Winter is known to be long in Canada. There the people there are even more happy about the first day in spring. On our last trip, we were lucky enough to enjoy the very day together with the residents of Ottawa, Ontario.
Actually, we had planned to spend a few days in Ottawa on the return journey from British Columbia, to look at the museums of the city there. Finally - what else can you expect at the beginning of April than the still rather cold weather in a country that declared winter to be its peak season? One way or another was our expectation of our five-day stay in the capital of Canada, which has some of the best museums in the country. How different, however, should it be?
A day in Ottawa in springtime - The residents of the capital of Canada celebrate the beginning of spring
It should, however, come differently than thought. Good, we were in Museum of Civilization, have ins War Museum and ins Diefenbunker Museum sniffed in, but all the other museums we had planned fell victim to the beautiful spring weather. This Sunday in April, we set off to explore the city, along with pretty much all the active residents of Ottawa. On the way we met young families, who enjoyed the first spring rays of the warming sun with their new born offspring. We watched families whose children sat down in front of the bronze women of the women's monument next to the parliament building, while their proud fathers called them camera or video. And we looked in astonishment at young men who used the first spring sun to jog around under Parliament Hill with flip-flops and shorts while we were still wearing a warm leather jacket and a windbreaker. Obviously, temperatures in Canada are different ...

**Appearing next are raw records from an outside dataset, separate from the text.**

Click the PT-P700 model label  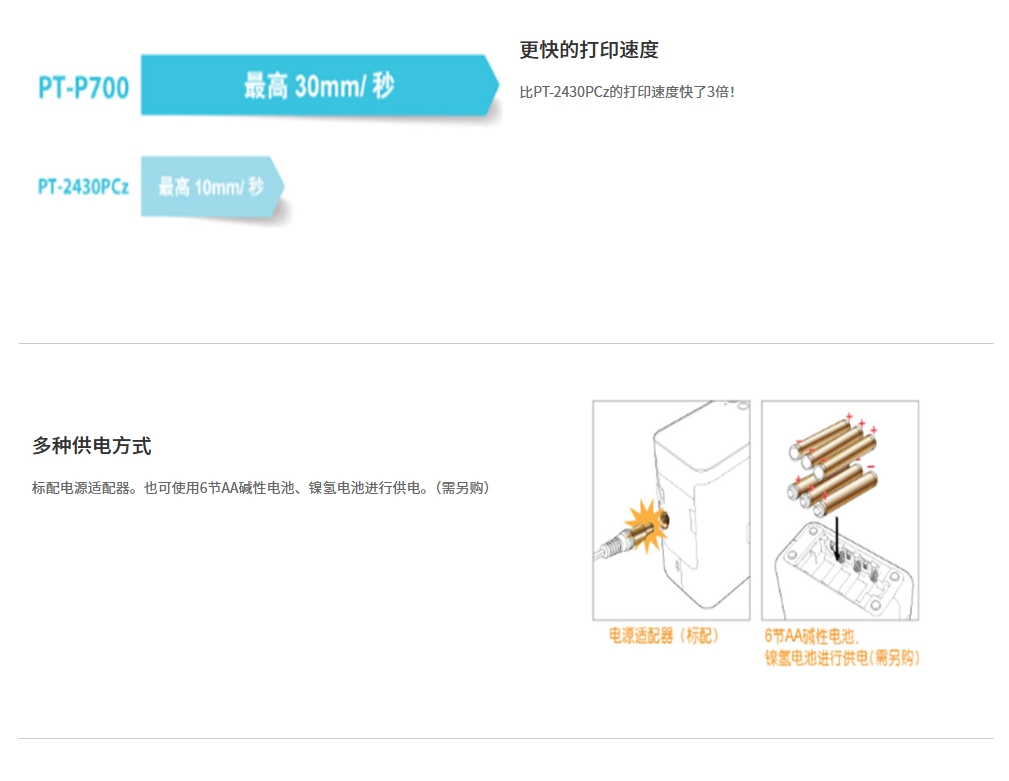point(84,87)
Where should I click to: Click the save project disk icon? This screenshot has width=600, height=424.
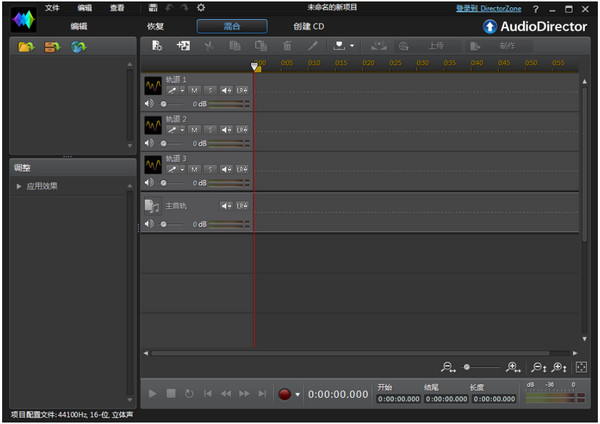153,8
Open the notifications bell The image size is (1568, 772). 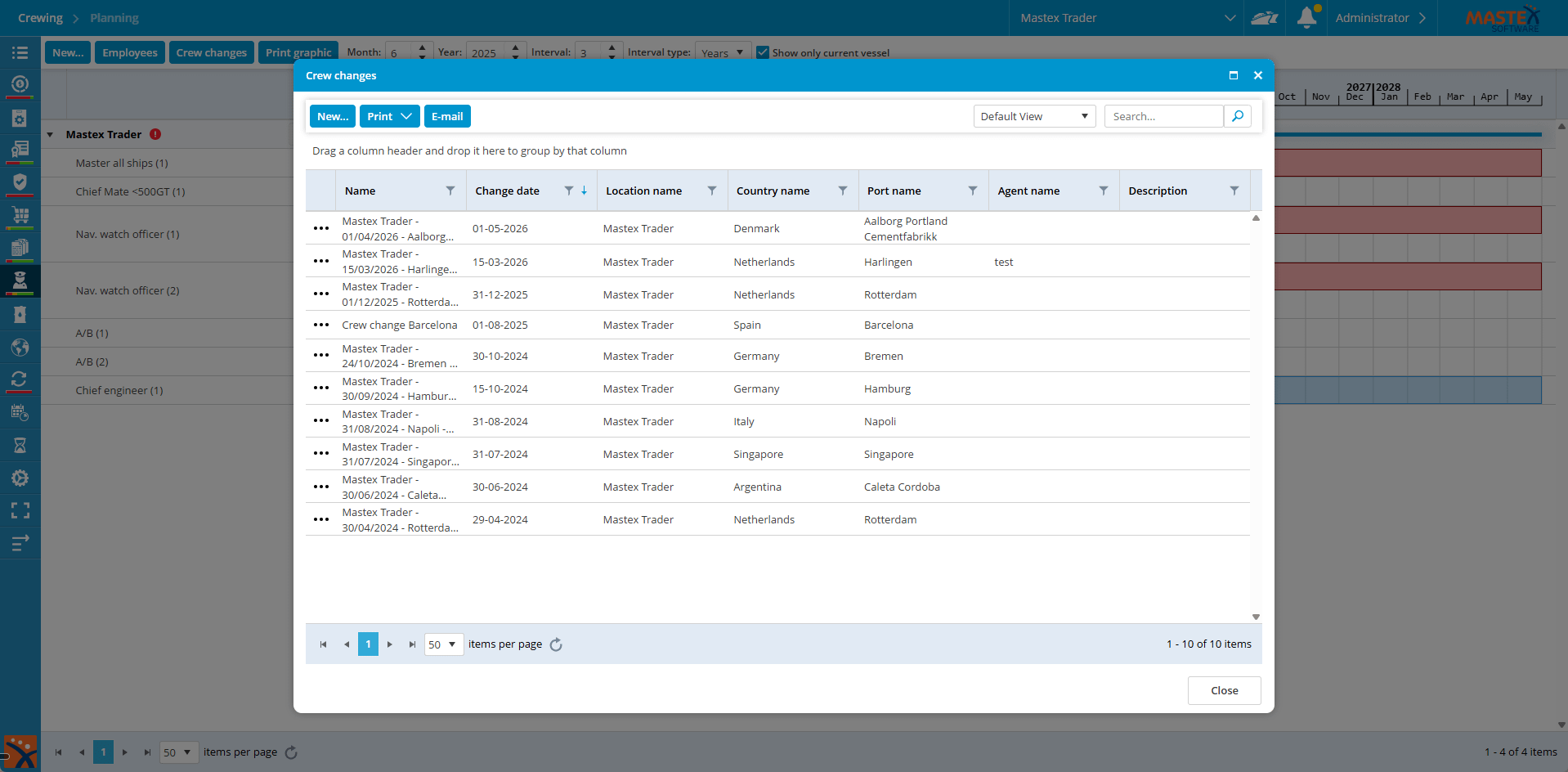pyautogui.click(x=1306, y=17)

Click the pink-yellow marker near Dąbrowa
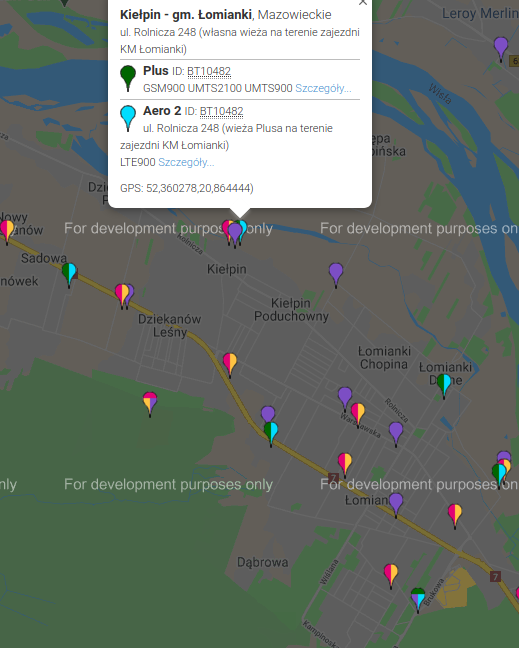pos(391,576)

We are infected by the joy of life of the people in Ottawa and stroll along the Rideau Canal in the direction of Pointe Nepean, from which Samuel de Champlain looks out on the Ottawa River, on which ice floes still drift. With beautiful views of the Basilica of Notre Dame in the lower city of Ottawa, the National Gallery of Art, the Museum of Civilization on the other side of the Ottawa River, the imposing American Consulate and the elegant luxury Chateau Laurier we stroll to the bridge over the locks of the Rideau Canal and surround the spacious facilities of Parliament. Passing by statues of Canadian Prime Minister Sir Wilfried Laurier, who watches over the hotel named after him, and other political leaders of Canada, the path leads us around the Parliament building. On the way we discover an elegant equestrian statue of Queen Elizabeth II at a young age. She really looks good on horseback.

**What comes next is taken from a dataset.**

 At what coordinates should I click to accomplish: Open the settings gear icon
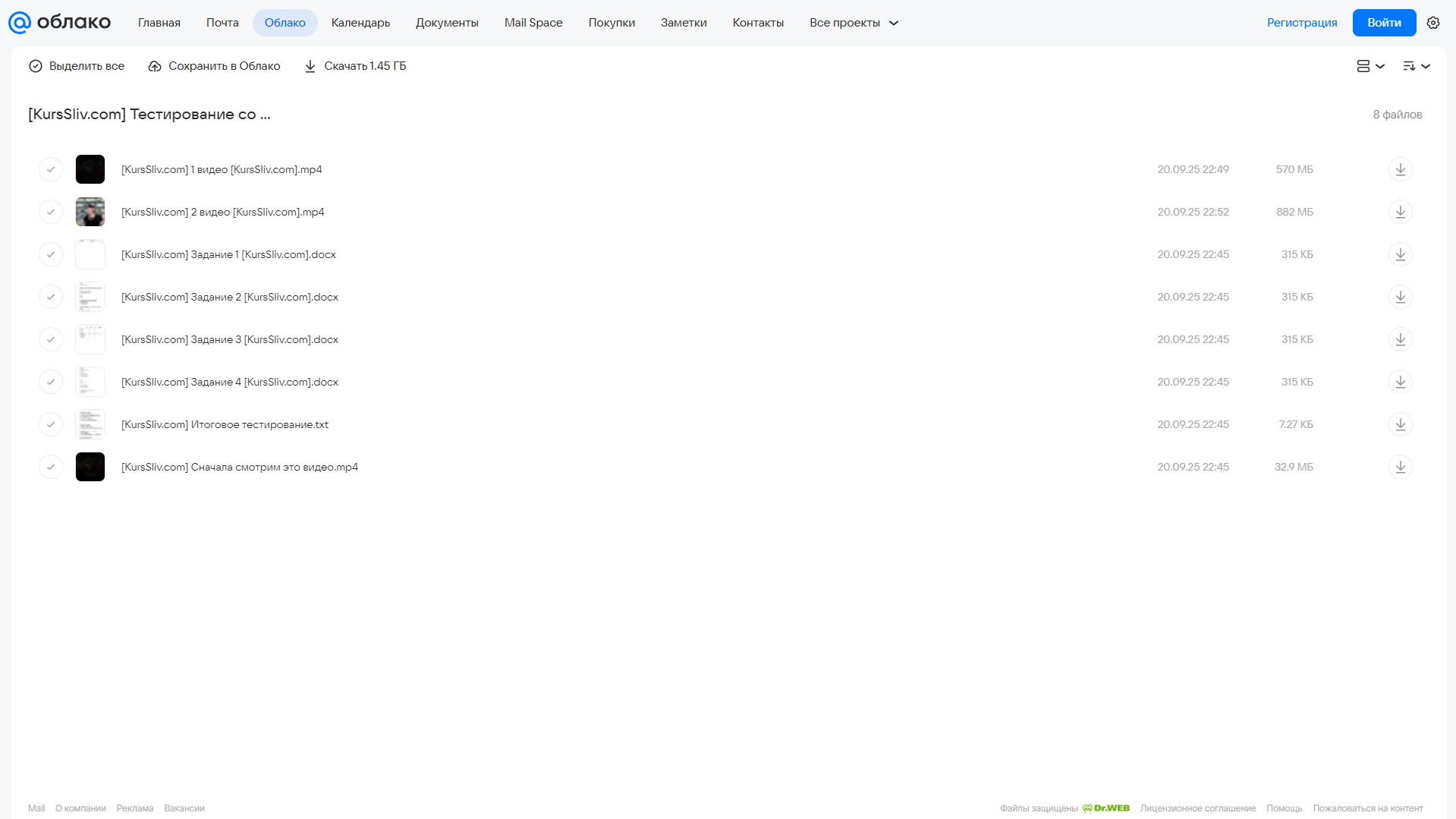pos(1433,23)
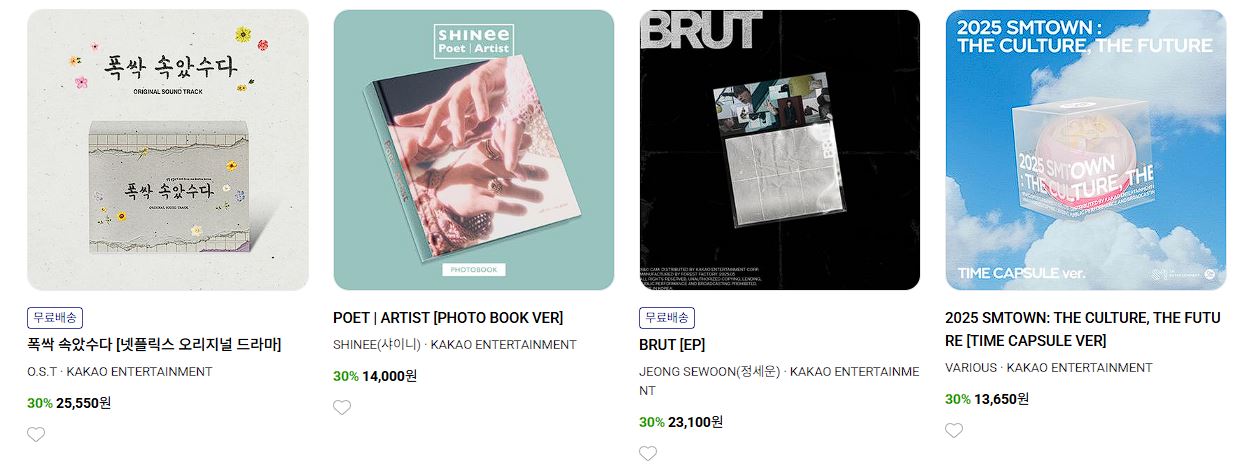Screen dimensions: 1243x469
Task: Click the 무료배송 badge on 폭싹 속았수다
Action: pos(55,318)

Next to it is the monument that we like best of all: a monument to the “Famous Five”. This means Emily Murphy, Irene Parlby, Nellie McClung, Louise McKinney, and Henrietta Edwards. And the ladies are each honored with their own statue: the older lady with nickel glasses is Louise McKinney, who is talking animatedly with a matron (Henrietta Muir Edwards) on the delicate metal coffee table. Next to it is an impressive woman (Emily Murphy), whose chair invites the offspring of many Sunday strollers to climb up. And in front of it are two women’s rights activists holding up a pamphlet with their demands for more rights for women - Irene Parlby and Nelly McClung. These women have done remarkable things. They stood up for the rights of Canadian women and represented them in their provincial or even the federal government.

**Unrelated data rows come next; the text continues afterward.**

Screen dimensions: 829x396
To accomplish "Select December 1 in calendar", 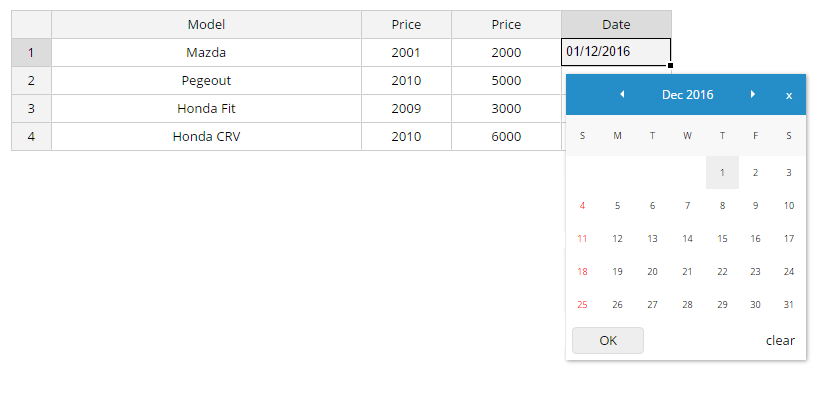I will (x=722, y=172).
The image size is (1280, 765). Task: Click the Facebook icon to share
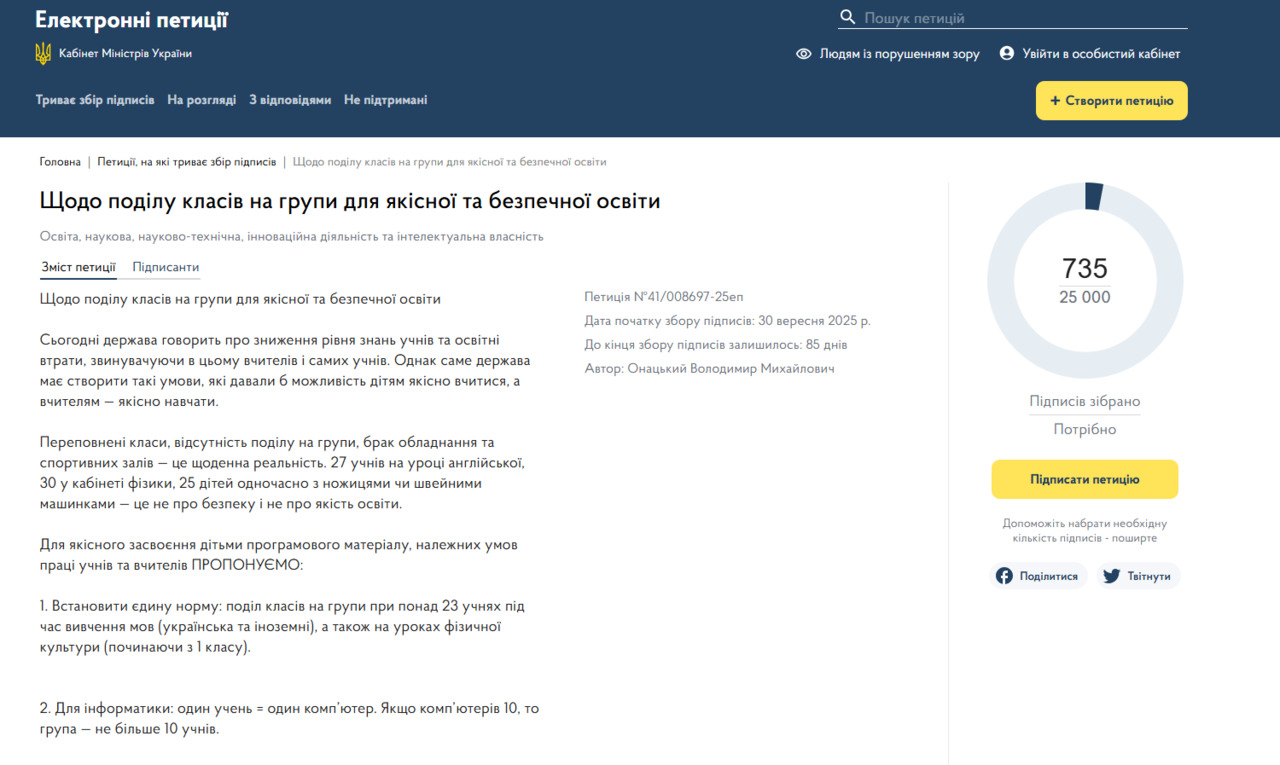(x=1004, y=576)
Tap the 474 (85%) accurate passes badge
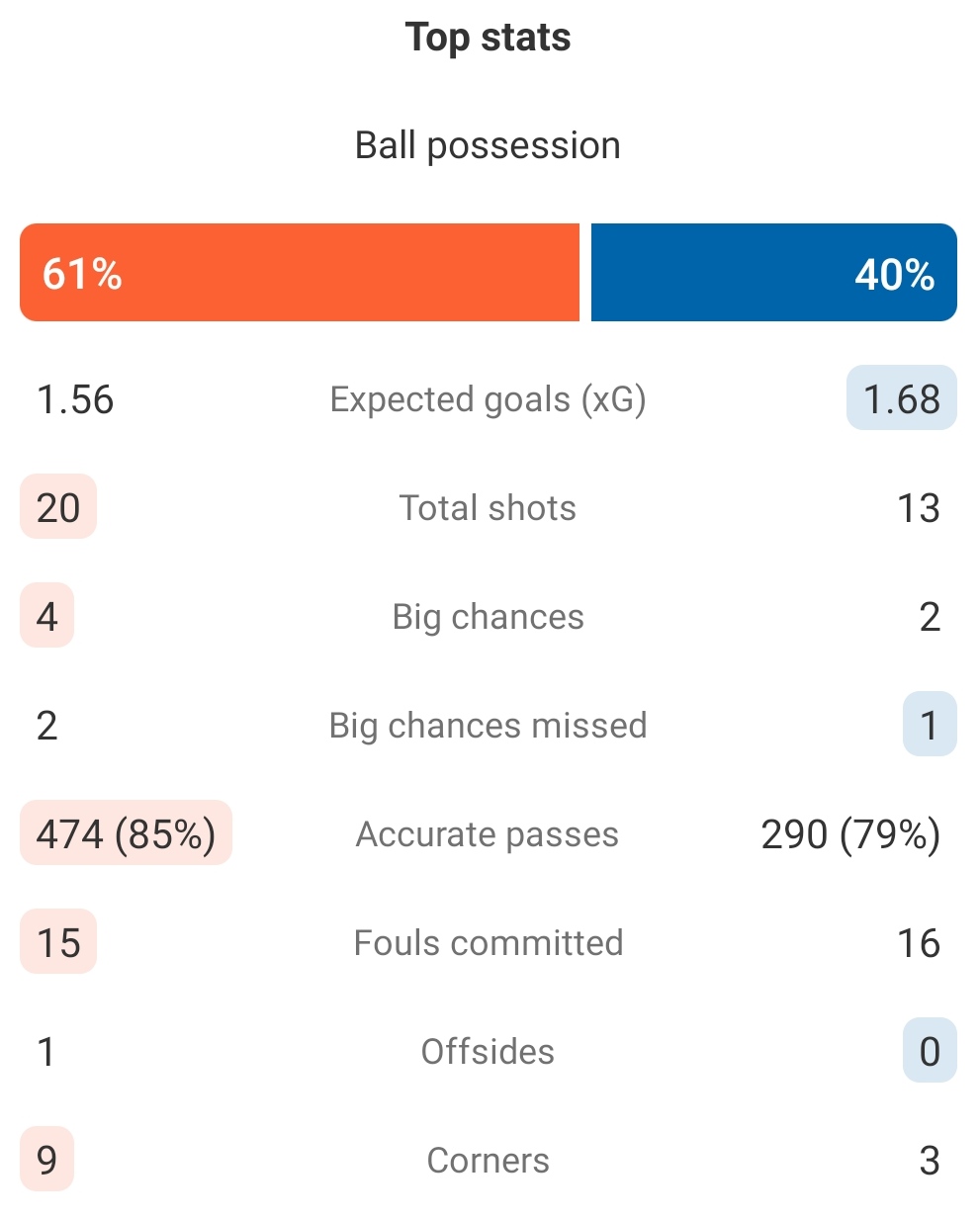Image resolution: width=980 pixels, height=1219 pixels. click(x=126, y=832)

On the back of the parliament is the imposing library of the building. It is also the oldest part of Parliament, which was not damaged by the fire of 1916. On the front, the Peace Tower towers above the building. And in front of it there is a park, where in the summer the soldiers of the honor guard hold their parades and every year at the 1. July is celebrated the national holiday of Canada.
A tip for all winter vacationers in Canada: plans to spend a few days in Ottawa before returning to Germany. The city has a lot to offer - and who knows, maybe you can enjoy the first day of spring with the residents of the capital of Canada.